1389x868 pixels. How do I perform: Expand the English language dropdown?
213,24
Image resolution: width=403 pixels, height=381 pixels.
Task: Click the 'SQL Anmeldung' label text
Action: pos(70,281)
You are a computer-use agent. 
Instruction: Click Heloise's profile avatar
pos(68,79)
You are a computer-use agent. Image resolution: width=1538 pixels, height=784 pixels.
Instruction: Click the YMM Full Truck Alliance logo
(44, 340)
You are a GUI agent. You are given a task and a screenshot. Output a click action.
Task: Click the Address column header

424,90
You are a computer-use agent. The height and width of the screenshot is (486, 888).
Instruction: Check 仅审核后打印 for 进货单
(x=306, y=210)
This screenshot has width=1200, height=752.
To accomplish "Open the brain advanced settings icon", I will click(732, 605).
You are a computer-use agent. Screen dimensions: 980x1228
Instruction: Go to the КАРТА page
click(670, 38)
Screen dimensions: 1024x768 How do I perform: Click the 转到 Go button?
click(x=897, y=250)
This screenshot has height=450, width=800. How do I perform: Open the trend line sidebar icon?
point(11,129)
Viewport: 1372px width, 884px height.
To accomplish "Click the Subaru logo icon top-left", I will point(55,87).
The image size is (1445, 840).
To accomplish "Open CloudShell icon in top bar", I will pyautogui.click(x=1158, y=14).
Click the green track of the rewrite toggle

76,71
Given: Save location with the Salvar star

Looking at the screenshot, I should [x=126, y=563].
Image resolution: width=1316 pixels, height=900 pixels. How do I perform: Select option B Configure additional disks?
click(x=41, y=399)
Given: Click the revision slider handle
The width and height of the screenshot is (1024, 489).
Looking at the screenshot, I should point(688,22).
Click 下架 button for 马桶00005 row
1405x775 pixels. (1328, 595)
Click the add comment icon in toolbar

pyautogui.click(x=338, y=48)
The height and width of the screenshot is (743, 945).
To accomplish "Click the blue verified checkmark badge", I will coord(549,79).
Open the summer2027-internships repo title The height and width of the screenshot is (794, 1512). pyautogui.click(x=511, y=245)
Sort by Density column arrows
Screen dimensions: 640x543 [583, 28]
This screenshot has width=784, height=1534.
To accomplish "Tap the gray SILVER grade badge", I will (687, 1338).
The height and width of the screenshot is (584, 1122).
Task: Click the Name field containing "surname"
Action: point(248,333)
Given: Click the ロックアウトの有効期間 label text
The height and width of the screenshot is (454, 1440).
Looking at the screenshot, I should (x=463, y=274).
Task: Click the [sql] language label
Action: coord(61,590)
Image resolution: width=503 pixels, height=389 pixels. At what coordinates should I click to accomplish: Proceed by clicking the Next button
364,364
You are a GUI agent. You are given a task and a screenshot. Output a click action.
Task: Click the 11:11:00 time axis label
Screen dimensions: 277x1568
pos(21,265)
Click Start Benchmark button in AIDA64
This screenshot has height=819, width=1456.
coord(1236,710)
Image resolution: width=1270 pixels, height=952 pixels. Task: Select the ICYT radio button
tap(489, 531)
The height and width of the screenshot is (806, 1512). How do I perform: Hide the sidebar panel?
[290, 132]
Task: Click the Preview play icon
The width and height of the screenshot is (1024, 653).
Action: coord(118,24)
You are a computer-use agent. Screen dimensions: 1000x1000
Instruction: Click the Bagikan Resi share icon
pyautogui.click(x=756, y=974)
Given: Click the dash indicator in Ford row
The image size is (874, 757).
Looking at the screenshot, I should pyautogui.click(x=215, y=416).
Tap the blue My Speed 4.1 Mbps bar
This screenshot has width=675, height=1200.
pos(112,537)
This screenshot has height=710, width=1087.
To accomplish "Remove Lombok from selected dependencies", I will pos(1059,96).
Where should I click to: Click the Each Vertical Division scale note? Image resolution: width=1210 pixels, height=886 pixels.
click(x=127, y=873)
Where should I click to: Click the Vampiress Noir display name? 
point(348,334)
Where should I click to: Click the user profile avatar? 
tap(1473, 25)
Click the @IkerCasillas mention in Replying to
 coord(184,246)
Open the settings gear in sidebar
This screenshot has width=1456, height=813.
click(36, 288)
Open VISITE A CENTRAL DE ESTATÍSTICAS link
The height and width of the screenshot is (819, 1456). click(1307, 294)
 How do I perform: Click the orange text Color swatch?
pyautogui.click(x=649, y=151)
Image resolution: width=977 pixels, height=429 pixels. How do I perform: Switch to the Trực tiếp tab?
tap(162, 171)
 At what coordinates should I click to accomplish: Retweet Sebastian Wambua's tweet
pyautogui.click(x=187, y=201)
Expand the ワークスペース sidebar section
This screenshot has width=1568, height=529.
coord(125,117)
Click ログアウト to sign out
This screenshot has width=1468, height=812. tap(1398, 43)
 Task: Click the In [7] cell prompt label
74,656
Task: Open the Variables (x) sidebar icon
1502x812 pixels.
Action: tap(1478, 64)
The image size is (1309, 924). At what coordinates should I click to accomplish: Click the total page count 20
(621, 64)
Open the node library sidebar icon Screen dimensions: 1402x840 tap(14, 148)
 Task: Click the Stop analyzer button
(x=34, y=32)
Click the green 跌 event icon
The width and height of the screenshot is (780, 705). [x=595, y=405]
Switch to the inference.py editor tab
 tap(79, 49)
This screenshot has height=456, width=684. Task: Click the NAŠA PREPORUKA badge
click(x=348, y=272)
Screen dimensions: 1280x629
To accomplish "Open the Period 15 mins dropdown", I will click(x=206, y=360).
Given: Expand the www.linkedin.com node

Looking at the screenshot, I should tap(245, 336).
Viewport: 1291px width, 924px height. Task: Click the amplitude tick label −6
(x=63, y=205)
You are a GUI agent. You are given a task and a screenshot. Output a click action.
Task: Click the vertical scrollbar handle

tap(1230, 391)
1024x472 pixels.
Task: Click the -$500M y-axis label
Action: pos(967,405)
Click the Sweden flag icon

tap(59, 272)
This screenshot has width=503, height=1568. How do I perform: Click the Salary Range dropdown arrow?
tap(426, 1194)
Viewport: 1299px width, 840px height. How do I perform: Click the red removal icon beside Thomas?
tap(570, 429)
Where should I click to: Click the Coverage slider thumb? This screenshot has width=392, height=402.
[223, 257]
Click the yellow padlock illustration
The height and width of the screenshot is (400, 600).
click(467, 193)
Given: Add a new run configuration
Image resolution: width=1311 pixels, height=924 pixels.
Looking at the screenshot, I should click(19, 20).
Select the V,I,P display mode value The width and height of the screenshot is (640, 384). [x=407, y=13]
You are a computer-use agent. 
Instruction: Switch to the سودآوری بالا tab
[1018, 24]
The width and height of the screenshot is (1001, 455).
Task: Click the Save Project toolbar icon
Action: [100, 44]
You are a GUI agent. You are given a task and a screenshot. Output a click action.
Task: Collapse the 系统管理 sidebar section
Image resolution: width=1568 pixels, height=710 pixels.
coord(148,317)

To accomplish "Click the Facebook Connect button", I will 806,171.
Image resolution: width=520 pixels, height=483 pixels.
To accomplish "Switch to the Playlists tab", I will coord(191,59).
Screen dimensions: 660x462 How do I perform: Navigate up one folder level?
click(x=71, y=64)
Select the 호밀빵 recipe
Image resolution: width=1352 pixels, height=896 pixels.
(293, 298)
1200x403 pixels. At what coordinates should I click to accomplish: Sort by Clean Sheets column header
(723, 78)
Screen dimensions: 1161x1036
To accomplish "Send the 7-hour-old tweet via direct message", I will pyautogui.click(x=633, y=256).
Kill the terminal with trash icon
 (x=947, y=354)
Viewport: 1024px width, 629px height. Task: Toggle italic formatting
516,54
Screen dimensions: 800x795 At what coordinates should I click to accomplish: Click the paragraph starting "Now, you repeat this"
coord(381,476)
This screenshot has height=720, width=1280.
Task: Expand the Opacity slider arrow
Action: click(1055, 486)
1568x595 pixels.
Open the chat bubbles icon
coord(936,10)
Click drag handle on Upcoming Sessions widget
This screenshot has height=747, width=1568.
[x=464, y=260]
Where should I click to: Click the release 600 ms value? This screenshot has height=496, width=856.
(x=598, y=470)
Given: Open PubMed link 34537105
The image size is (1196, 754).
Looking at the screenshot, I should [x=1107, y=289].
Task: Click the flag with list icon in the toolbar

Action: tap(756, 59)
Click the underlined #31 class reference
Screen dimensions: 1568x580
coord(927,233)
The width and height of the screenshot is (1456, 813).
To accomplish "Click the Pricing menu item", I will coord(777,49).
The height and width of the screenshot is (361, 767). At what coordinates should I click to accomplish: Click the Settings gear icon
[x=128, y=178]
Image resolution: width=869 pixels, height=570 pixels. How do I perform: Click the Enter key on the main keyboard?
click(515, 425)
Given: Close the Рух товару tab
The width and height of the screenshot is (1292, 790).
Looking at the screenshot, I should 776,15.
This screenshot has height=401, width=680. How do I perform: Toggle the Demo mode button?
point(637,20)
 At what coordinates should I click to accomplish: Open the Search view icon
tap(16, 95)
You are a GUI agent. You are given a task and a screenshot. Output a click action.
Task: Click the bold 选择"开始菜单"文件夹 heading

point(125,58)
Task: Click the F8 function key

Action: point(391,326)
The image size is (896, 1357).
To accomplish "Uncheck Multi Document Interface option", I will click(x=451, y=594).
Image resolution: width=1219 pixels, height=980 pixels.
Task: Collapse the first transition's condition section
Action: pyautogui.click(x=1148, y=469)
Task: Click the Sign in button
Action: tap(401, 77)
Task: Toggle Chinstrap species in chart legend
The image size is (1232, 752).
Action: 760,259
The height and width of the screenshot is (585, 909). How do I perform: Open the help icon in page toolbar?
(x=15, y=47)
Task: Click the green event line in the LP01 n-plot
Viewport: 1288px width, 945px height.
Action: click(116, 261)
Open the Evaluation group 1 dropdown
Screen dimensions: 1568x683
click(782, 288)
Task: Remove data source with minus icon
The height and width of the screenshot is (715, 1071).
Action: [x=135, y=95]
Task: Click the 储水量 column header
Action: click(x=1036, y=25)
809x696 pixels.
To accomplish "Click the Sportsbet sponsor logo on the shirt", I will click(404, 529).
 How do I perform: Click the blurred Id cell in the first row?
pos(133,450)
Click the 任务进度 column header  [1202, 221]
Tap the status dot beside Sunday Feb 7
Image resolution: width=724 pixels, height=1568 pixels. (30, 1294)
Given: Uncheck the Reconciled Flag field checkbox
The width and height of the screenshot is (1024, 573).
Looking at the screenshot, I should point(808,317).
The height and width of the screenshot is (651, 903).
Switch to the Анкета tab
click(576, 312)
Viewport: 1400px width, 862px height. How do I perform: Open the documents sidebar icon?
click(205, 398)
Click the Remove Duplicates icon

> OBIETTIVO: Riporti senza alcuna modifica la parte dei record sopra che si apre con la riga contenente "How do I perform: Click the blurred" e si chiude con quella contenente "click(576, 312)", entrambe comprese.

> RISPOSTA ALL'ESERCIZIO:
 How do I perform: Click the blurred Id cell in the first row?
pos(133,450)
Click the 任务进度 column header  [1202, 221]
Tap the status dot beside Sunday Feb 7
Image resolution: width=724 pixels, height=1568 pixels. (30, 1294)
Given: Uncheck the Reconciled Flag field checkbox
The width and height of the screenshot is (1024, 573).
Looking at the screenshot, I should point(808,317).
The height and width of the screenshot is (651, 903).
Switch to the Анкета tab
click(576, 312)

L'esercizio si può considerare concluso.